- **Task prompt**: Copy exactly, no pictures: every line from the one that contains "Task: Click the Сегодня quick date button" through the end of the entries below.

- **Dataset records**:
=-=-=-=-=
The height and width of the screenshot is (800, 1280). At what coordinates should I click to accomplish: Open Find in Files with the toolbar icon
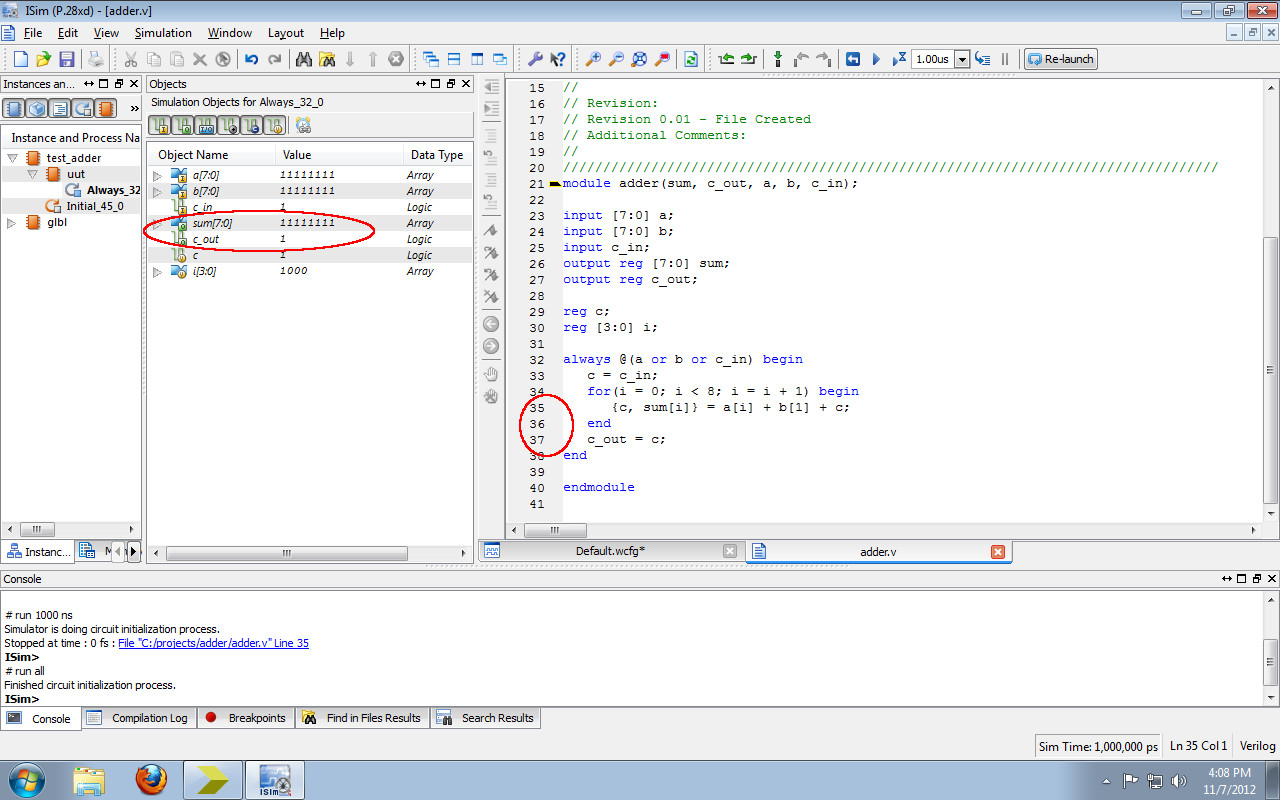326,59
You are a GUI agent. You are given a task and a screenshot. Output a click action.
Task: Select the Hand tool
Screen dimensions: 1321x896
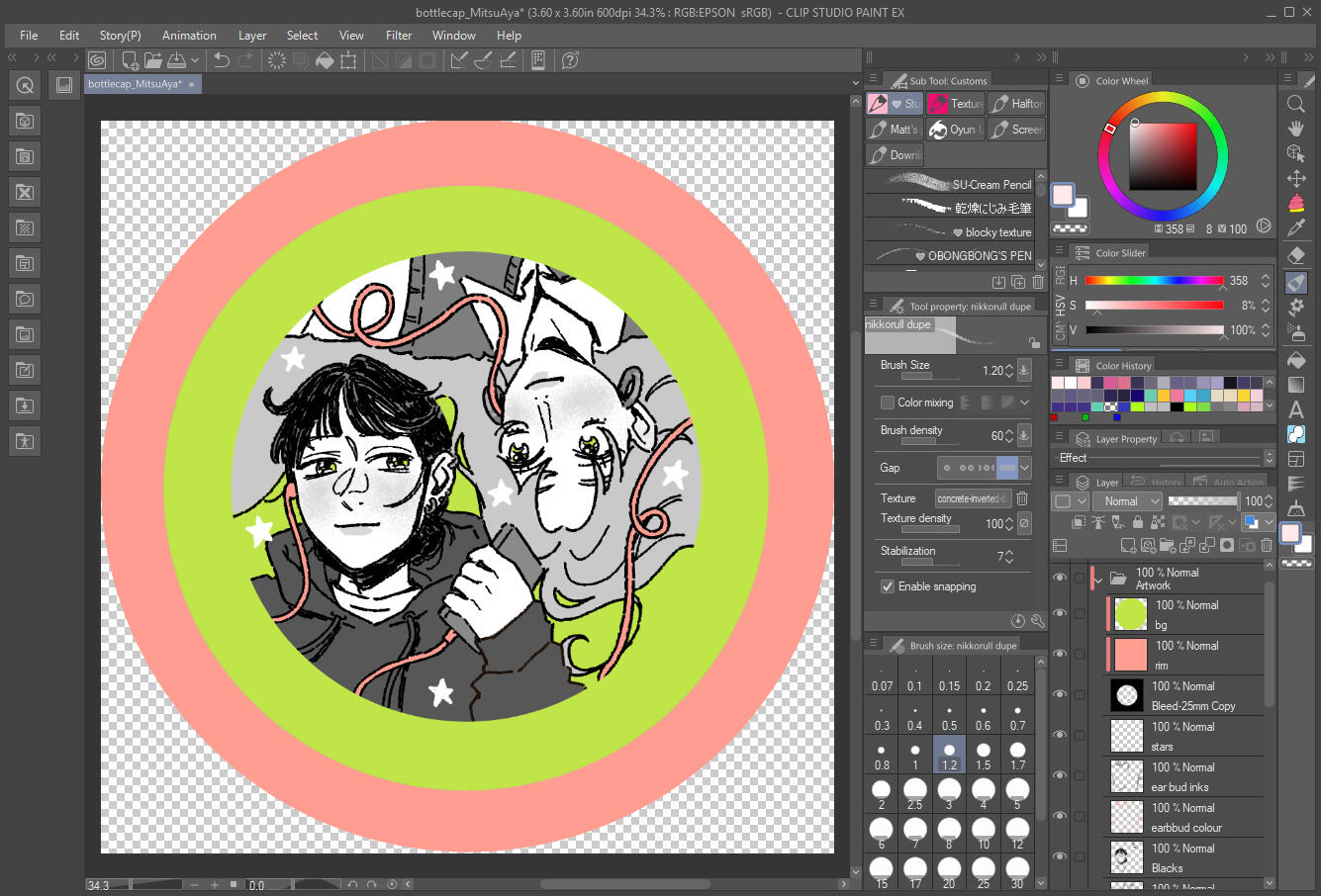tap(1296, 128)
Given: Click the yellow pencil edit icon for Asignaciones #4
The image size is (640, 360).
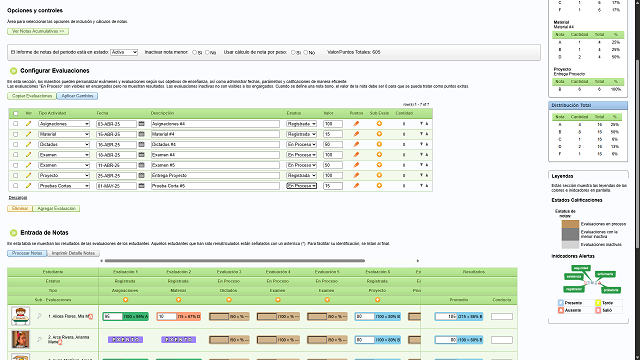Looking at the screenshot, I should coord(28,124).
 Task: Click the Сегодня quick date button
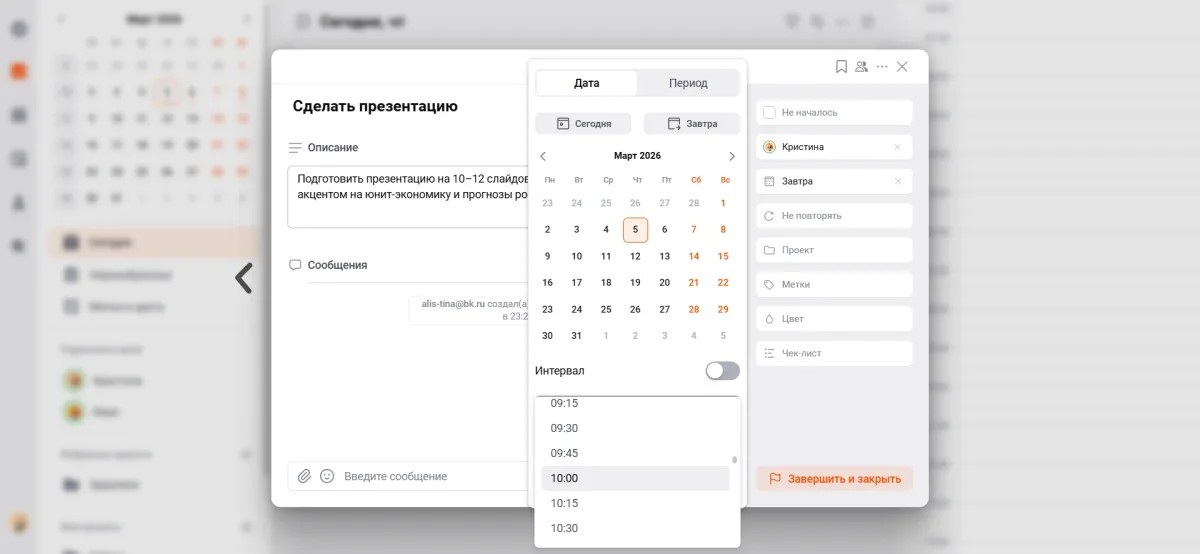pos(583,124)
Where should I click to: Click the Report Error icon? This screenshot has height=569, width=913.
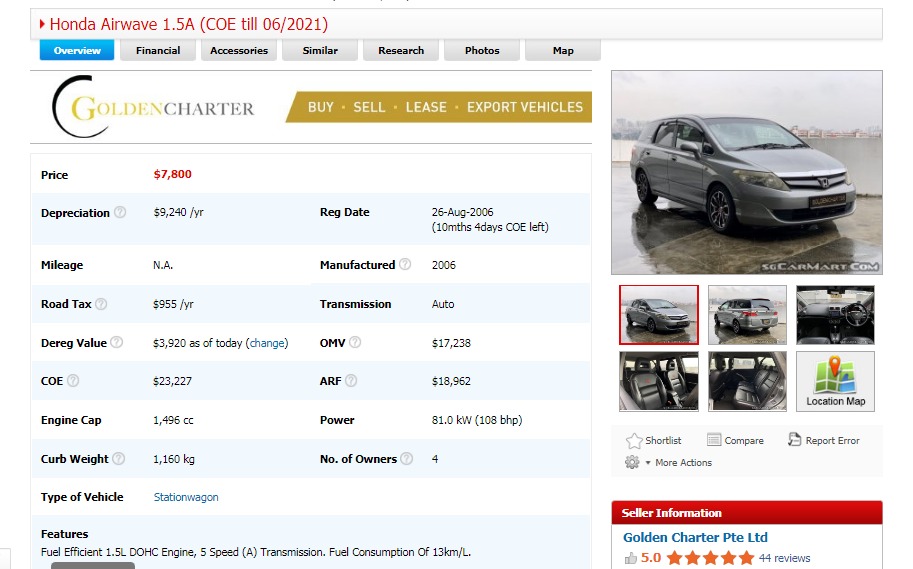[x=795, y=440]
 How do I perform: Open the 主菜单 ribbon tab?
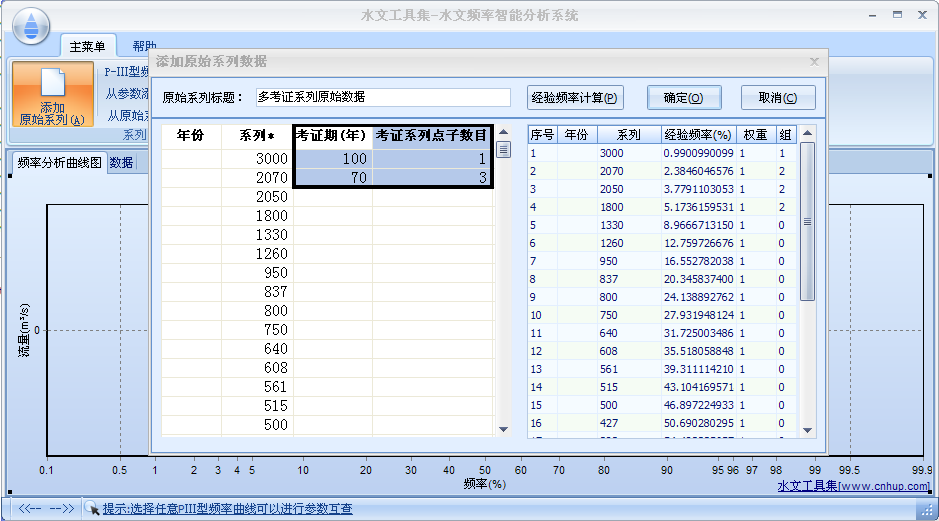(89, 46)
=-=-=-=-=
- **Output for this exercise**:
 Task: Click the Сегодня quick date button
pos(583,124)
Where should I click to: Click the Report Error icon? This screenshot has height=569, width=913.
[x=795, y=440]
 How do I perform: Open the 主菜单 ribbon tab?
(89, 46)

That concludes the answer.